Herrera is not alone. Fashion designers appreciate movement and energy, whether in fabric or flesh. Kloss, 18, studied ballet before becoming a model, and her sensuous walk and dramatic stage presence are highly prized. In addition to walking in shows this week, she is featured in a new ad campaign for Christian Dior, for whom the high school senior has modeled for the past three years. (She splits her time between New York and school in her native St. Louis.)

"She embodies for me everything that is about a woman," says designer Donna Karan after her Monday show, in which Kloss wore the last outfit, the most coveted spot for a runway model. It was a viscose satin jersey gown in pale gray. Through sheer corporal emphasis, Kloss turned the ensemble into a neon sign; it might as well have been flashing "Look Look Look."

Photographers are also in her fan club. "She gives us more time to take the picture," says Karl Prouse of the International Herald Tribune. He wants to say more, but "you couldn't print it." So he offers this: "She swings her hips like nobody else." Wink! (A sexy runway model is rare indeed.)

The object of all this praise has a tissue clamped against her cheek by a makeup artist who is tracing eyeliner around one green eye.

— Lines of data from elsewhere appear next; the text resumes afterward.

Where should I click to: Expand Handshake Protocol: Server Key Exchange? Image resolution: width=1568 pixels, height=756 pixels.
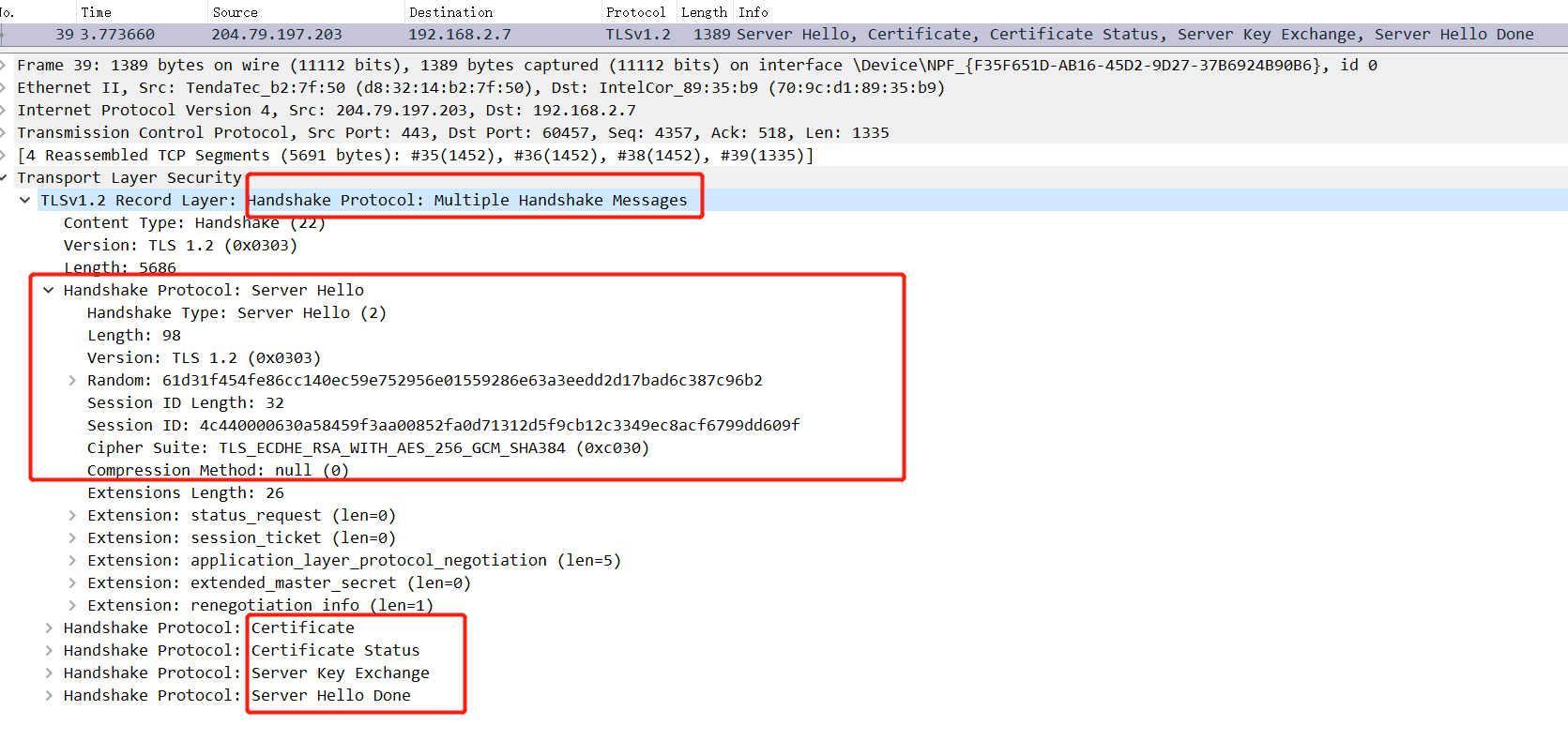click(x=49, y=673)
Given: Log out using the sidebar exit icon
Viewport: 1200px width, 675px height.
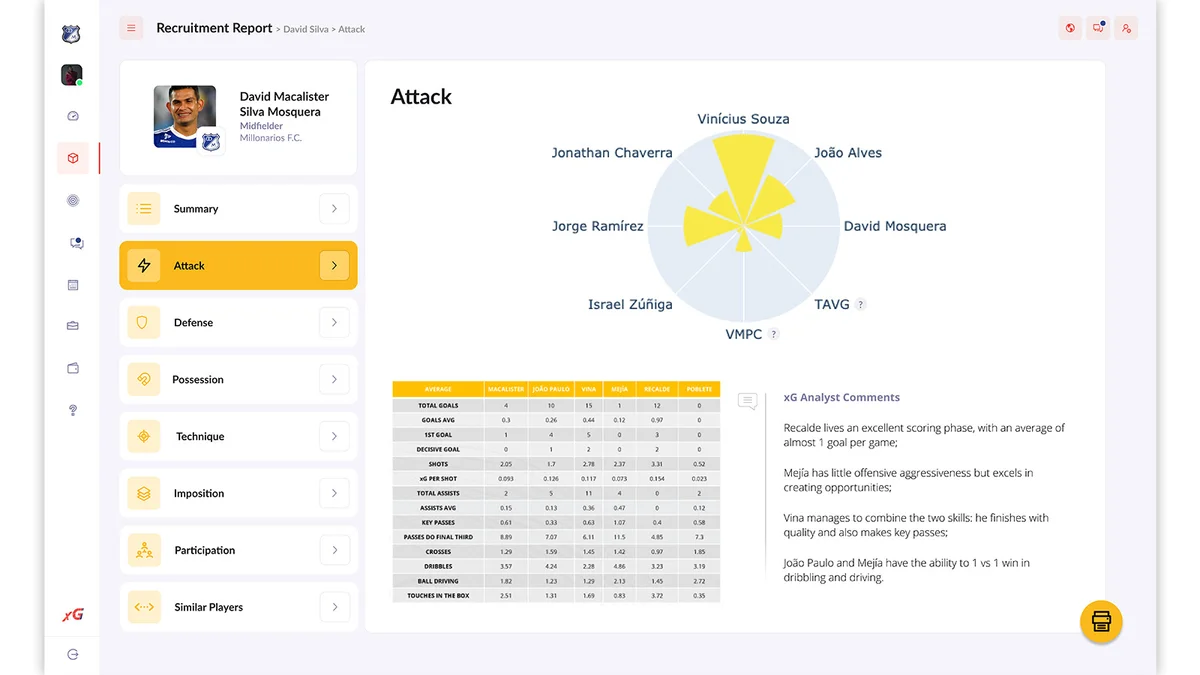Looking at the screenshot, I should pos(71,654).
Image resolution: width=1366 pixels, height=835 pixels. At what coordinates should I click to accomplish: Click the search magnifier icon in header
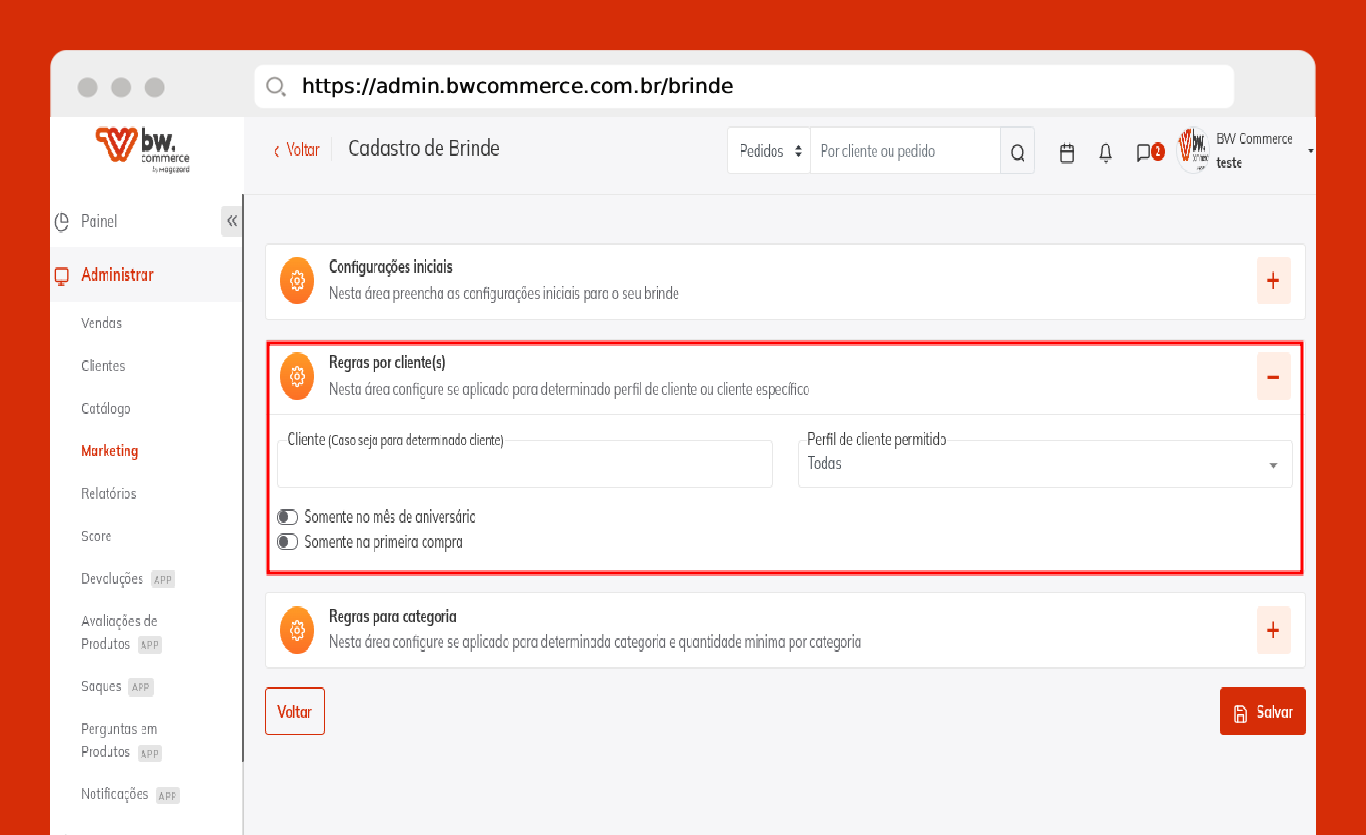[1017, 152]
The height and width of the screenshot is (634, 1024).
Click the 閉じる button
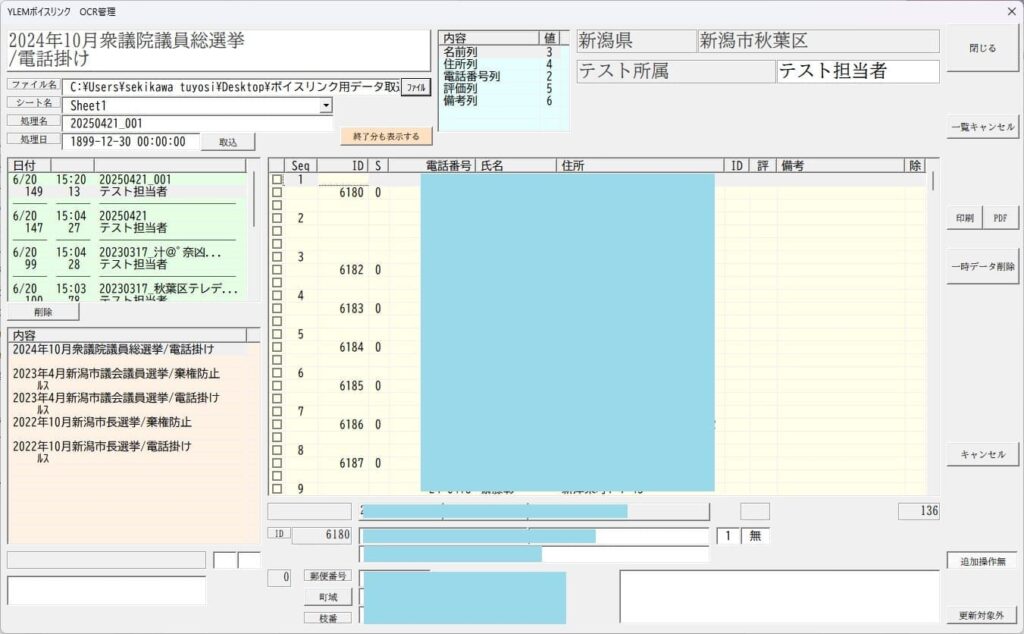(x=983, y=47)
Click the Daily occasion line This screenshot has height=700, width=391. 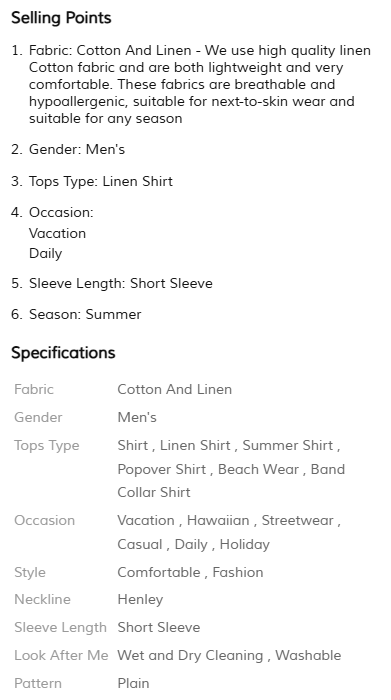(46, 254)
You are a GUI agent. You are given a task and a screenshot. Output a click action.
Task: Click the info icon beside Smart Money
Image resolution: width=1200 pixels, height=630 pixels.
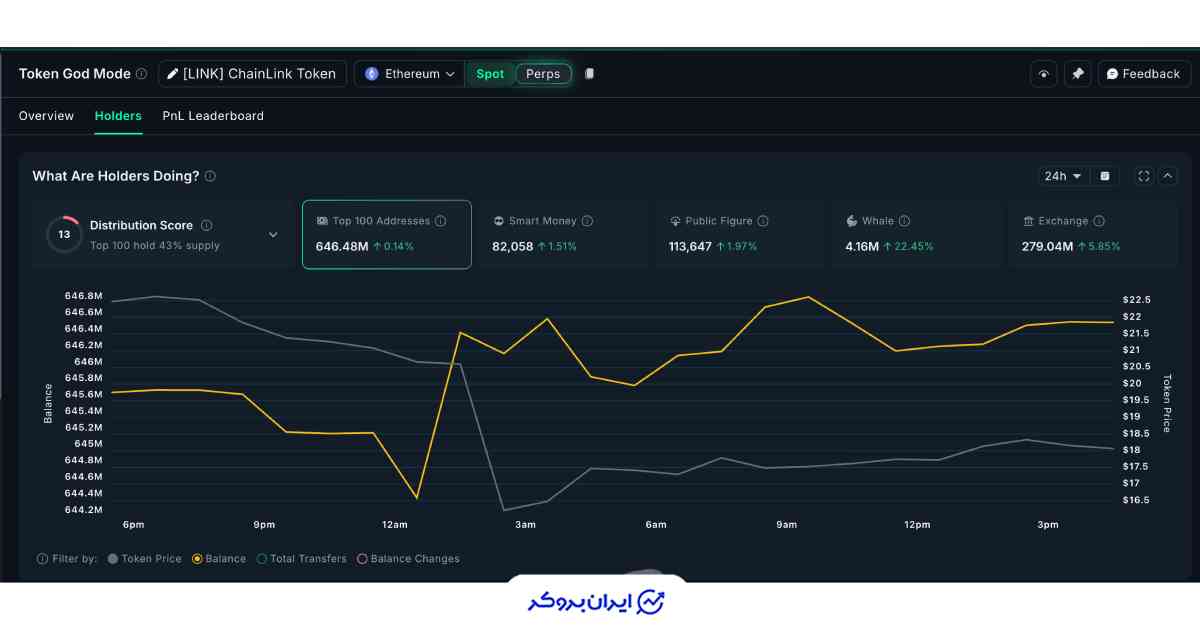(587, 221)
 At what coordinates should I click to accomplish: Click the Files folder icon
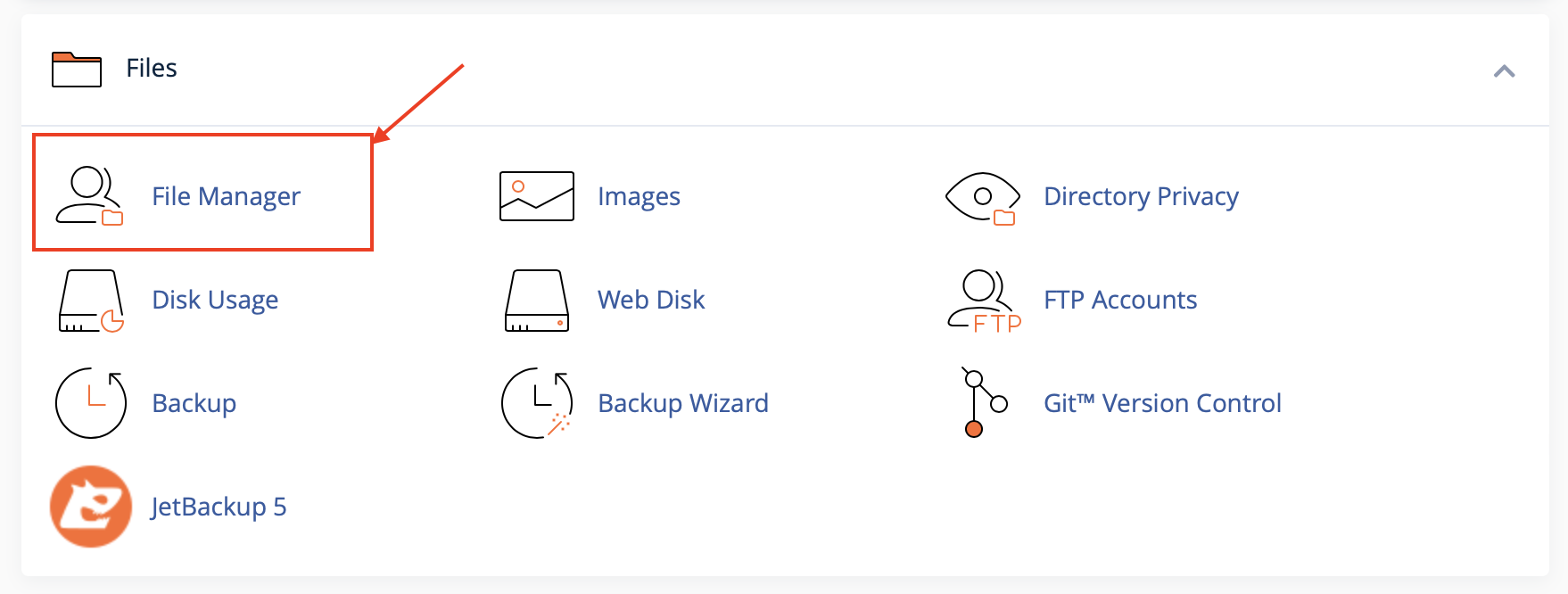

Kloss, wearing jeans, motorcycle boots and a black leather jacket, is backstage before the start of the Herrera show.

She's one of dozens of models in a huge tent at Lincoln Center who are being fussed over by people wielding hair spray and brushes with the sober intensity of neurosurgeons. Behind them, tables are piled high with muffins and croissants, in which only photographers and reporters show an interest.

A ballet beginning

Kloss deflects compliments about her walk: "I'm not graceful. I'm one of those tall, lanky, awkward kids," she says with a laugh and a megawatt flash of teeth. Her tipped-up eyebrows give her an adorable elfin look, even with her height. She has a simple answer to her rapid rise in modeling, from Missouri at age 13 to photo shoots and runways around the world.